----- Data provided

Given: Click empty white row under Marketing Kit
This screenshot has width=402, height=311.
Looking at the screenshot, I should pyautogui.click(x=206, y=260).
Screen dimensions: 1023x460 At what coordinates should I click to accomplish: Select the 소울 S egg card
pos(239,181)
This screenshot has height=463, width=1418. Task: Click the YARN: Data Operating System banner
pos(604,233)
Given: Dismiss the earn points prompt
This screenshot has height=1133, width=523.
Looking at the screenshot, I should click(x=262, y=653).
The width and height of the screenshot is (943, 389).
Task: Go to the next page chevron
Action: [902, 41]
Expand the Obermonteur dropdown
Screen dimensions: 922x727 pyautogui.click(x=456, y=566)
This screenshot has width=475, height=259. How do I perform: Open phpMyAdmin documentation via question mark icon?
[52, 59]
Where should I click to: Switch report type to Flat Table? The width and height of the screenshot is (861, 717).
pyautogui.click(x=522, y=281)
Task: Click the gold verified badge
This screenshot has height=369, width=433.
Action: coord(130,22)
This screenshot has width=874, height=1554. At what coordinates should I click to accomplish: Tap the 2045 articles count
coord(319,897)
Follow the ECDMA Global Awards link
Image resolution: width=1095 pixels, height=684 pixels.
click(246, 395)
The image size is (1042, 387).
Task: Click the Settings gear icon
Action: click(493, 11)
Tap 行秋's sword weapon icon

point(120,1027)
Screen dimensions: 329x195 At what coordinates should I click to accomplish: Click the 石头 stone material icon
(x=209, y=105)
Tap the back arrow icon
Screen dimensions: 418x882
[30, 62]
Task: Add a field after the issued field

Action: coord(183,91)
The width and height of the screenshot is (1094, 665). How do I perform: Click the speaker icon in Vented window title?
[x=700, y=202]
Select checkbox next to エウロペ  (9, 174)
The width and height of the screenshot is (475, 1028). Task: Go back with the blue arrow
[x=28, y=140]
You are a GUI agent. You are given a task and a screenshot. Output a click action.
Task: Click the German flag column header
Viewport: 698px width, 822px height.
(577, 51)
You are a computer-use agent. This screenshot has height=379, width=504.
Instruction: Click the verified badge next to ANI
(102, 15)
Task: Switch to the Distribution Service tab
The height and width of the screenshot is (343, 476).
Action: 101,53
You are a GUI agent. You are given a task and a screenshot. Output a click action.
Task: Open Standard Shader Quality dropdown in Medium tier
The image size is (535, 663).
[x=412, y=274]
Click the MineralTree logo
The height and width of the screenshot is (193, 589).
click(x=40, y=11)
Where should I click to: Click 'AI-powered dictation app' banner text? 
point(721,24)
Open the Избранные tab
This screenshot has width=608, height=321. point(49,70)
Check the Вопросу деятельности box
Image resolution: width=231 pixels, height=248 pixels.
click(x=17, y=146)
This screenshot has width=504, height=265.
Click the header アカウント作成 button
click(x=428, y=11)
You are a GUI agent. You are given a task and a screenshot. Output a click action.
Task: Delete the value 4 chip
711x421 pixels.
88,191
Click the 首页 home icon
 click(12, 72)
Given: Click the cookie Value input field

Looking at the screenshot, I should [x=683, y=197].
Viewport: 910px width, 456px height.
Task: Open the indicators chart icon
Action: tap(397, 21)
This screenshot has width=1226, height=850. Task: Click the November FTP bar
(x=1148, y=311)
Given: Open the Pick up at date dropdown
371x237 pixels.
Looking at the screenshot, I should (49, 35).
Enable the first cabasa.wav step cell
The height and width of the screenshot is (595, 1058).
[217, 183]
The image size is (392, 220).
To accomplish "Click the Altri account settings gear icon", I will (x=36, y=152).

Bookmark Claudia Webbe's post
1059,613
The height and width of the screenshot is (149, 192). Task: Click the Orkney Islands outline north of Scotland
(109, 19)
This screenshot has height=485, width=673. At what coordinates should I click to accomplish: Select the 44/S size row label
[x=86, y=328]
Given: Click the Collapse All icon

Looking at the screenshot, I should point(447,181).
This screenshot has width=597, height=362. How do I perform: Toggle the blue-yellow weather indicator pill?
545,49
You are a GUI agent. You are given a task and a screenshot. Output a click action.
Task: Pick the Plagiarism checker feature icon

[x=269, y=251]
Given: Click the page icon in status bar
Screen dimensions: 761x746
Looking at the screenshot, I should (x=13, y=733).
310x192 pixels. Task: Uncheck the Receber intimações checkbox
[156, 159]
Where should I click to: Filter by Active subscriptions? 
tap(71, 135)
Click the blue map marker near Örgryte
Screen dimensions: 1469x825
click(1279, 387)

----------

* Work to be completed:
Your response must contain all of the records, copied exactly.

* Result for this task:
Given: Click empty white row under Marketing Kit
This screenshot has width=402, height=311.
Looking at the screenshot, I should pyautogui.click(x=206, y=260).
Screen dimensions: 1023x460 At what coordinates should I click to accomplish: Select the 소울 S egg card
pos(239,181)
This screenshot has height=463, width=1418. Task: Click the YARN: Data Operating System banner
pos(604,233)
Given: Dismiss the earn points prompt
This screenshot has height=1133, width=523.
Looking at the screenshot, I should click(x=262, y=653).
The width and height of the screenshot is (943, 389).
Task: Go to the next page chevron
Action: [902, 41]
Expand the Obermonteur dropdown
Screen dimensions: 922x727 pyautogui.click(x=456, y=566)
This screenshot has width=475, height=259. How do I perform: Open phpMyAdmin documentation via question mark icon?
[52, 59]
Where should I click to: Switch report type to Flat Table? The width and height of the screenshot is (861, 717).
pyautogui.click(x=522, y=281)
Task: Click the gold verified badge
This screenshot has height=369, width=433.
Action: coord(130,22)
This screenshot has width=874, height=1554. At what coordinates should I click to accomplish: Tap the 2045 articles count
coord(319,897)
Follow the ECDMA Global Awards link
Image resolution: width=1095 pixels, height=684 pixels.
click(246, 395)
The image size is (1042, 387).
Task: Click the Settings gear icon
Action: click(493, 11)
Tap 行秋's sword weapon icon

point(120,1027)
Screen dimensions: 329x195 At what coordinates should I click to accomplish: Click the 石头 stone material icon
(x=209, y=105)
Tap the back arrow icon
Screen dimensions: 418x882
[30, 62]
Task: Add a field after the issued field

Action: coord(183,91)
The width and height of the screenshot is (1094, 665). How do I perform: Click the speaker icon in Vented window title?
[x=700, y=202]
Select checkbox next to エウロペ  (9, 174)
The width and height of the screenshot is (475, 1028). Task: Go back with the blue arrow
[x=28, y=140]
You are a GUI agent. You are given a task and a screenshot. Output a click action.
Task: Click the German flag column header
Viewport: 698px width, 822px height.
(577, 51)
You are a computer-use agent. This screenshot has height=379, width=504.
Instruction: Click the verified badge next to ANI
(102, 15)
Task: Switch to the Distribution Service tab
The height and width of the screenshot is (343, 476).
Action: 101,53
You are a GUI agent. You are given a task and a screenshot. Output a click action.
Task: Open Standard Shader Quality dropdown in Medium tier
The image size is (535, 663).
[x=412, y=274]
Click the MineralTree logo
The height and width of the screenshot is (193, 589).
click(x=40, y=11)
Where should I click to: Click 'AI-powered dictation app' banner text? 
point(721,24)
Open the Избранные tab
This screenshot has width=608, height=321. point(49,70)
Check the Вопросу деятельности box
Image resolution: width=231 pixels, height=248 pixels.
click(x=17, y=146)
This screenshot has width=504, height=265.
Click the header アカウント作成 button
click(x=428, y=11)
You are a GUI agent. You are given a task and a screenshot. Output a click action.
Task: Delete the value 4 chip
711x421 pixels.
88,191
Click the 首页 home icon
 click(12, 72)
Given: Click the cookie Value input field

Looking at the screenshot, I should [x=683, y=197].
Viewport: 910px width, 456px height.
Task: Open the indicators chart icon
Action: tap(397, 21)
This screenshot has width=1226, height=850. Task: Click the November FTP bar
(x=1148, y=311)
Given: Open the Pick up at date dropdown
371x237 pixels.
Looking at the screenshot, I should (49, 35).
Enable the first cabasa.wav step cell
The height and width of the screenshot is (595, 1058).
[217, 183]
The image size is (392, 220).
To accomplish "Click the Altri account settings gear icon", I will (x=36, y=152).

Bookmark Claudia Webbe's post
1059,613
The height and width of the screenshot is (149, 192). Task: Click the Orkney Islands outline north of Scotland
(109, 19)
This screenshot has height=485, width=673. At what coordinates should I click to accomplish: Select the 44/S size row label
[x=86, y=328]
Given: Click the Collapse All icon

Looking at the screenshot, I should point(447,181).
This screenshot has width=597, height=362. How do I perform: Toggle the blue-yellow weather indicator pill?
545,49
You are a GUI agent. You are given a task and a screenshot. Output a click action.
Task: Pick the Plagiarism checker feature icon

[x=269, y=251]
Given: Click the page icon in status bar
Screen dimensions: 761x746
Looking at the screenshot, I should (x=13, y=733).
310x192 pixels. Task: Uncheck the Receber intimações checkbox
[156, 159]
Where should I click to: Filter by Active subscriptions? 
tap(71, 135)
Click the blue map marker near Örgryte
Screen dimensions: 1469x825
click(1279, 387)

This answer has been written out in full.